Практика анекдотической деконструкции наличного бытия становится самодовлеющей, максимально расширяя референтную базу, а потому варьируется и усложняется, обрастая новыми, принципиально непохожими на ранее принятые сюжетами, системами персонажей (психоделический лось, тараканы/клопы/глисты как «маленький народец», томная эротизированная зебра, попугай как воплощенный дискурс и т. д.) логиками и целыми субжанрами («абстрактные» анекдоты, анекдоты-каламбуры про Штирлица, анекдоты про инфернальную девочку и т. д.). Что вовсе не означает полного отмирания предшествующей традиции — она продолжает существовать и даже развиваться, поскольку те прецедентные тексты, на которых она в свое время паразитировала, по-прежнему остаются частью официальной культуры и, следовательно, законным предметом для деконструкции. Вот с этой системой прецедентных текстов нам следует разобраться — применительно к анекдоту зооморфному. Но прежде имеет смысл определиться с особенностями нашей психики, делающими зверей настолько удобными и желанными персонажами историй, которые мы рассказываем и показываем друг другу.
О когнитивных основаниях зооморфной сюжетики
Как уже было сказано выше, советский анекдот во многом восходит к сказке; применительно к анекдоту зооморфному имеет смысл говорить о вполне конкретном сказочном жанре, устойчиво именуемом «сказкой о животных»
В конечном счете, как правило, все сводится к нехитрой формуле: сказки о животных суть сказки, в которых действующими лицами являются животные. С чем я не могу не согласиться — с одной значимой оговоркой. Любой повествовательный жанр (что, применительно к устной традиции, автоматически делает его еще и жанром перформативным) представляет собой способ организации проективных реальностей, соответствующий когнитивным навыкам и ситуативно обусловленным запросам целевой аудитории. И его (формально выделяемые на уровне сюжета, системы отношений между акторами и т. д.) структурные особенности, сколь угодно четко выраженные, вторичны по отношению к тем когнитивным основаниям, на которых аудитория согласна принимать участие в построении этих проективных реальностей, а также к тем ситуативным рамкам, которые делают исполнение возможным.

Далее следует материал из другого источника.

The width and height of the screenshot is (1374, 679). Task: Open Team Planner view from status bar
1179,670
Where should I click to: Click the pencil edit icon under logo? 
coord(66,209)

Так что если мы хотим понять, почему практически во всех известных нам культурах люди рассказывают друг другу самые разные и по-разному организованные истории о животных (а также разыгрывают маскарадные перформансы, снимают кино, используют зооморфные образы в процессе саморепрезентации, в досуговых практиках, политической риторике и т. д.), нужно разобраться с тем, какую роль «зверушки» привычно играют в наших когнитивных навыках и установках[20].
Мы — социальные животные, чья социальность основана на способности каждого отдельного человека создавать, передавать и воспринимать сложные сигналы, позволяющие ему и другим людям выстраивать совместимые проективные реальности. Сигналы эти обращаются к так называемым инференциальным системам, которые позволяют нам восстанавливать/выстраивать объемные контексты, отталкиваясь от небольшого количества входящей значимой информации, а роль одного из первичных «фильтров значимости» выполняют онтологические категории, такие как «человек», «пища», «инструмент» и т. д. «Животное» — одна из таких базовых онтологических категорий, причем одна из самых продуктивных, поскольку позволяет задействовать наиболее разнообразные и детализированные режимы метафоризации. Последняя же, в свою очередь, представляет собой еще один ключ к нашим способностям, связанным с умением выстраивать проективные реальности и затем видоизменять в соответствии с ними собственную среду пребывания. А потому остановлюсь на ее природе чуть подробнее.